> Excerpt
####################

Print Friendly Version
Samuel "Sam" McRoberts
BORN: 13 Dec 1845 DIED: 21 Mar 1864 BURIED: 22 Mar 1864
BIRTH PLACE:  Danville, Vermillion Co., Illinois
DEATH PLACE: Salem, Marion Co., Oregon
Not in City index but listed with Col. I. R. Moores. 
[Grandson of Col. I. R. Moores, and raised by him]
(Lt.) Samuel McRoberts dies March 21, 1864 in Salem, age 18. 
Oregon Statesman, Mar. 21, 1864, 2:5.

Lt. Samuel McRoberts of Marion Riflemen funeral. 
Oregon Statesman, Mar. 21, 1864 (adv.) 

Sec Hesperian literary society of Willamette University, Salem, dies.
Oregon Statesman, Mar. 28, 1864, 3:1.  

Samuel McRoberts, 1st Lt. of Marion Rifles, dies. 
Died in Salem, Marion Co., Oregon, March 21st, 1864, of pneumonia, Lieutenant Samuel McRoberts, aged 18 years, 3 months and 8 days. This noble youth was born in the State of Illinois, where his father, Josiah McRoberts, still lives, engaged in the practice of law. His pious mother, a sister of Messrs. J. H. and I. R. Moores, of this city, died when Samuel was but 16 months old. He was left in the care of his grand parents, on his mother’s side, and with them crossed the plains and came to Oregon in 1852, in the 7th year of his age. 
They settled in Lane Co., near Eugene City, where he attended what was then the Columbia College. On the death of his grand father, the family removed to Salem in June, 1861. 
In September following, Samuel entered the Wallamet [Willamette] University, and at once assumed rank of a student of uncommon ability and promise. Ambitions to succeed, wherever he was seen, whether in the recitation room, literary society, chapel exercises, or public exhibition, his performances were the manifest fruits of genius, accompanied with indomitable industry and perseverance. Nor did he confine his attention exclusively to his college studies. The columns of at least four of our Oregon newspapers were enriched with occasional gems of poetry or prose from his pen; which with his epistolary correspondence, public addresses, and other useful literary employments, gave additional testimony to the versatility of his genius, and his never ceasing activity. He was also a diligent student of the sacred Scriptures. In them, he more than once assured the writer, that he took especial delight. Convinced from early youth of the truth of Christianity, and having fairly investigated its claims, it is not surprising that such a youth should deliberately yield to its dictates. 
At the close of a students’ prayer meeting, held in the chapel of the Institute, about the middle of December, 1862, he, with a very near friend of his arose and expressed a desire and determination from that hour to lead a Christian life, and requested a special interest in our prayers.

####################

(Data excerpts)
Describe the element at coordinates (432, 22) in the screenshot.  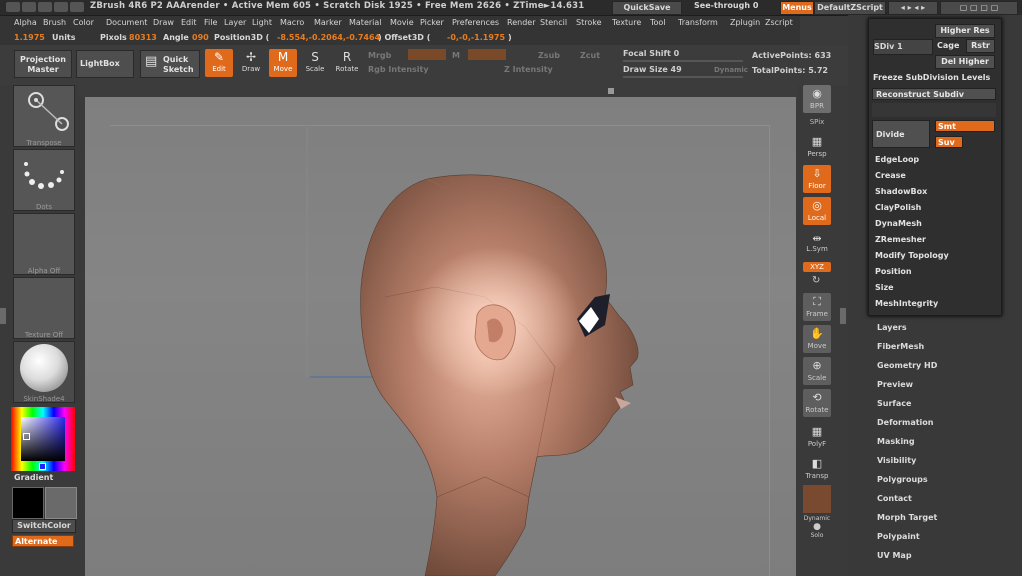
I see `menu-picker: Picker` at that location.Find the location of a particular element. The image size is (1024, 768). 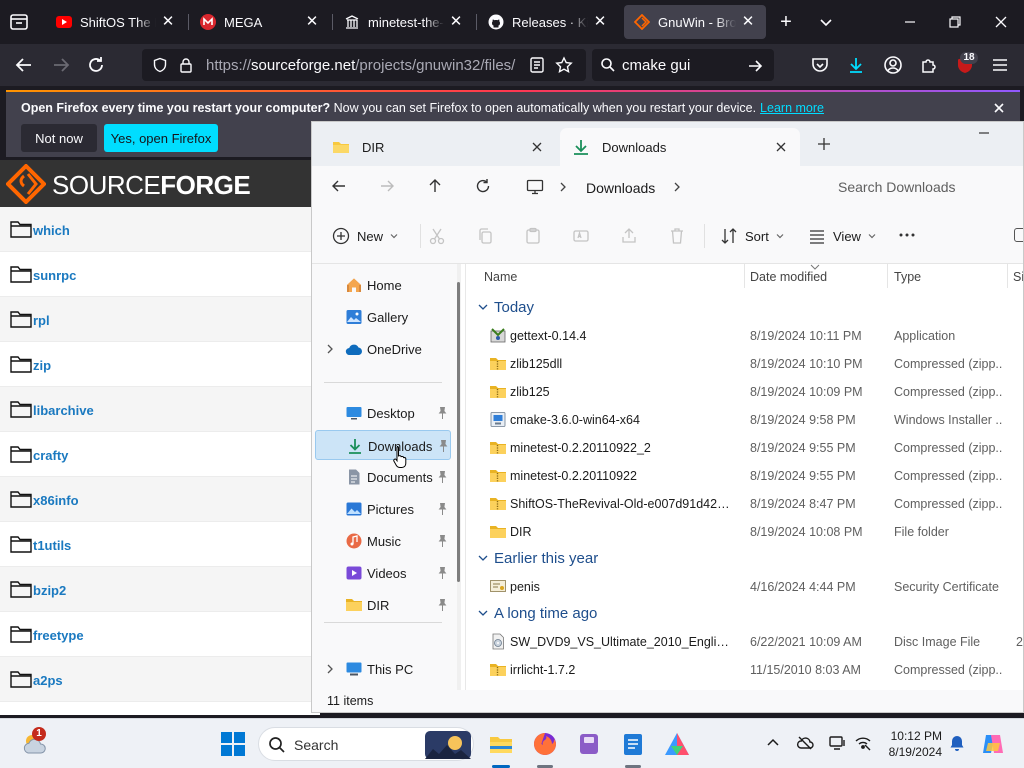

back-arrow-icon is located at coordinates (339, 186).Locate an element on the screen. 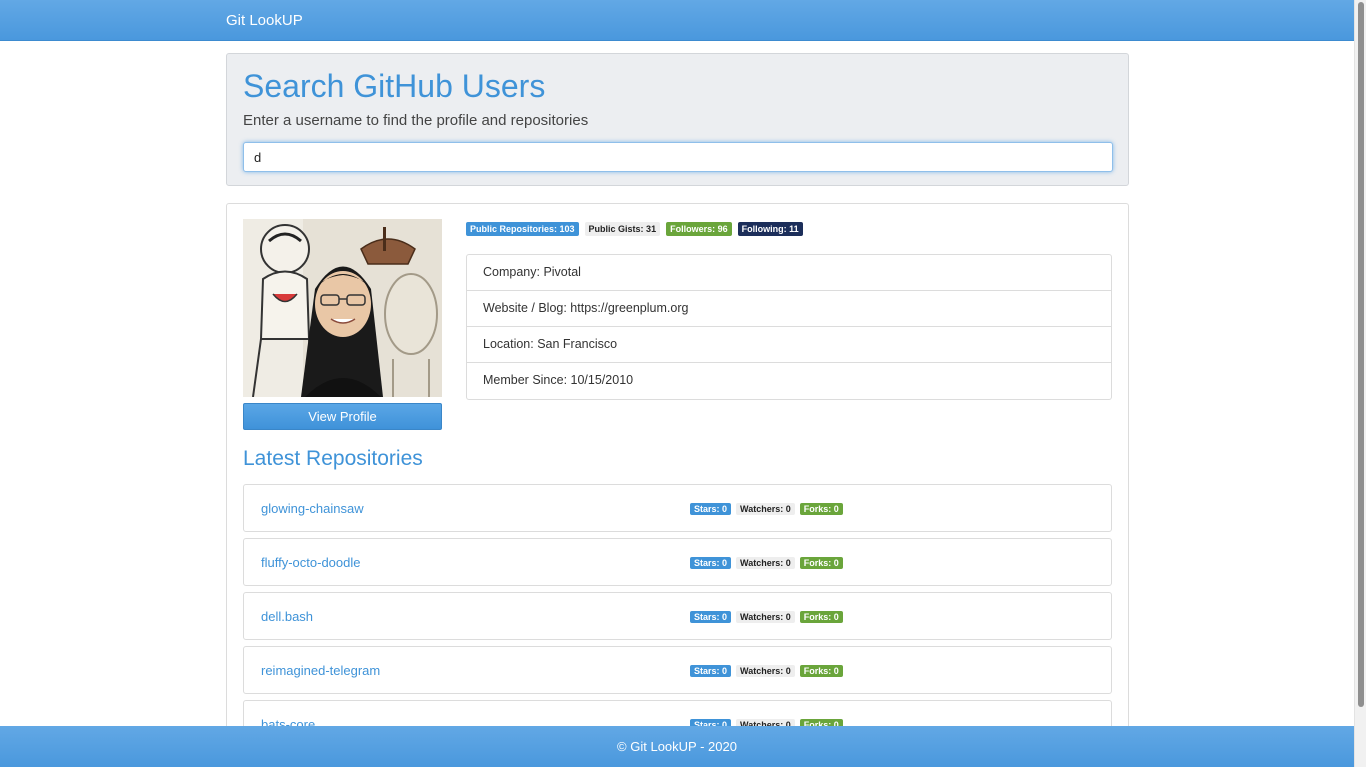 Image resolution: width=1366 pixels, height=767 pixels. avatar-image is located at coordinates (342, 308).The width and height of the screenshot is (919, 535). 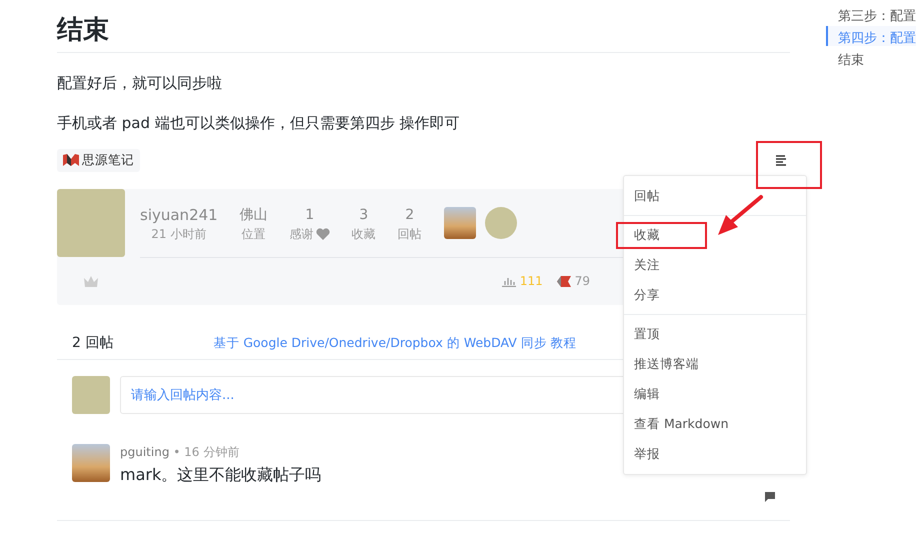 What do you see at coordinates (410, 215) in the screenshot?
I see `stat-value: 2` at bounding box center [410, 215].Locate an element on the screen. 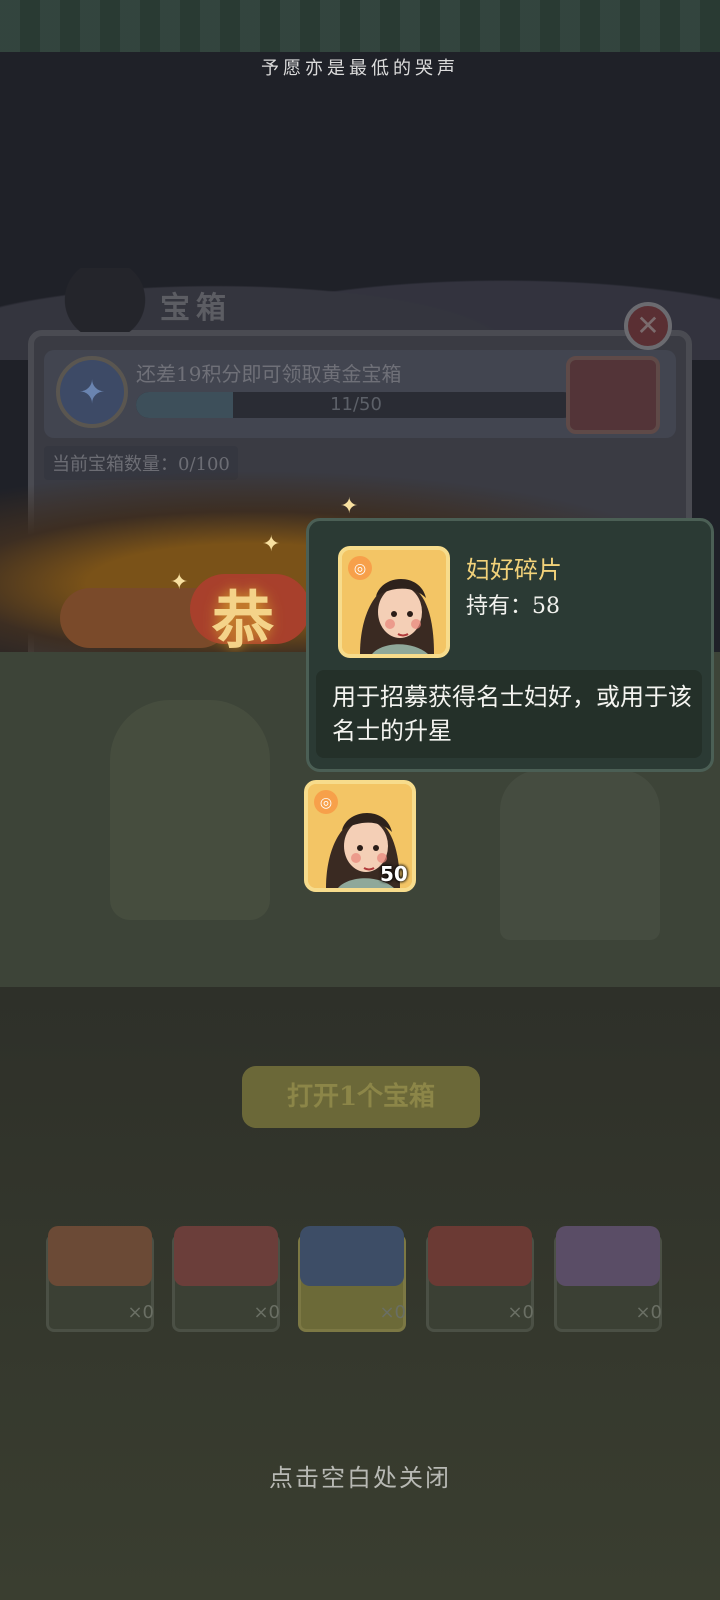  banner-character: 恭 is located at coordinates (244, 620).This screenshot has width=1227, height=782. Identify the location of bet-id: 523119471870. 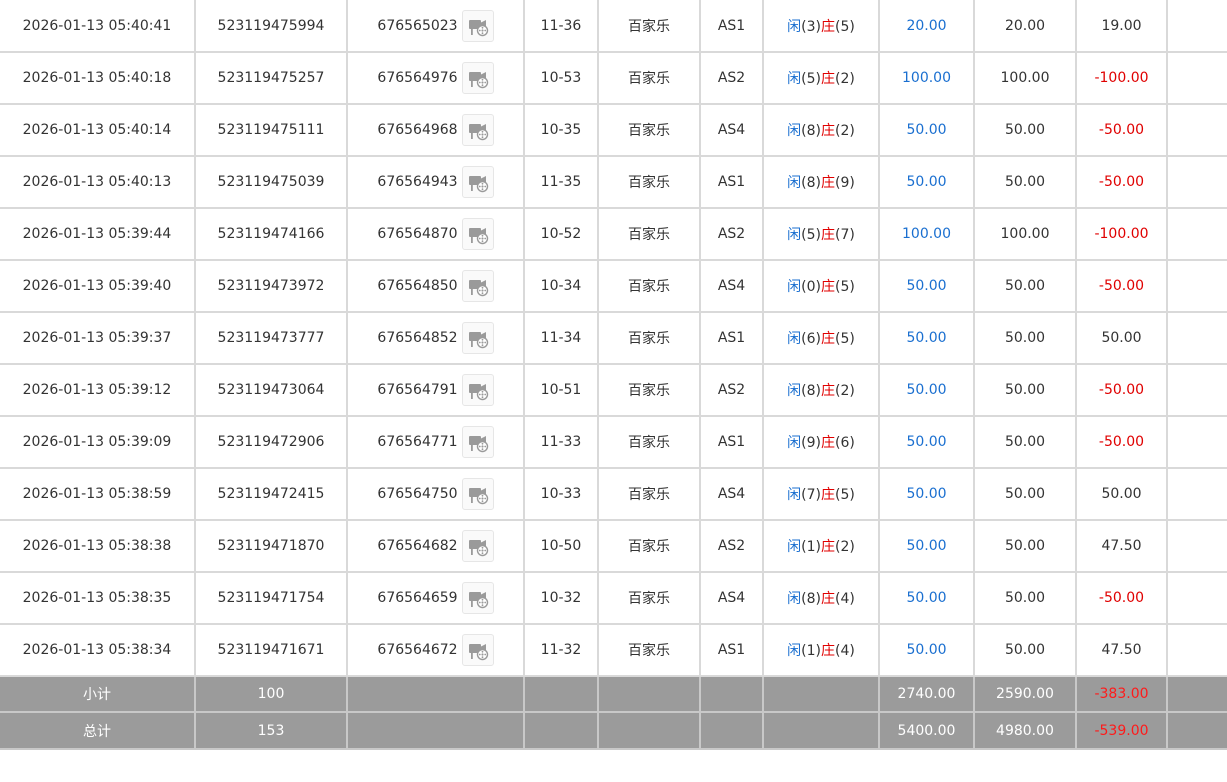
(271, 546).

####################

> Required work
A - Extract the passage of the Samuel McRoberts text from "Died in Salem, Marion" to "in June, 1861.".
B - Answer these questions from the Samuel McRoberts text:
(i) Where was Samuel McRoberts born?
(ii) In what year did he come to Oregon with his grandparents?
(iii) In what month and year did the family move to Salem?
The data excerpts have no connection to the text about Samuel McRoberts.

> Exercise responses
A -
Died in Salem, Marion Co., Oregon, March 21st, 1864, of pneumonia, Lieutenant Samuel McRoberts, aged 18 years, 3 months and 8 days. This noble youth was born in the State of Illinois, where his father, Josiah McRoberts, still lives, engaged in the practice of law. His pious mother, a sister of Messrs. J. H. and I. R. Moores, of this city, died when Samuel was but 16 months old. He was left in the care of his grand parents, on his mother’s side, and with them crossed the plains and came to Oregon in 1852, in the 7th year of his age. 
They settled in Lane Co., near Eugene City, where he attended what was then the Columbia College. On the death of his grand father, the family removed to Salem in June, 1861.

B -
(i) Danville, Vermillion Co., Illinois
(ii) 1852
(iii) June 1861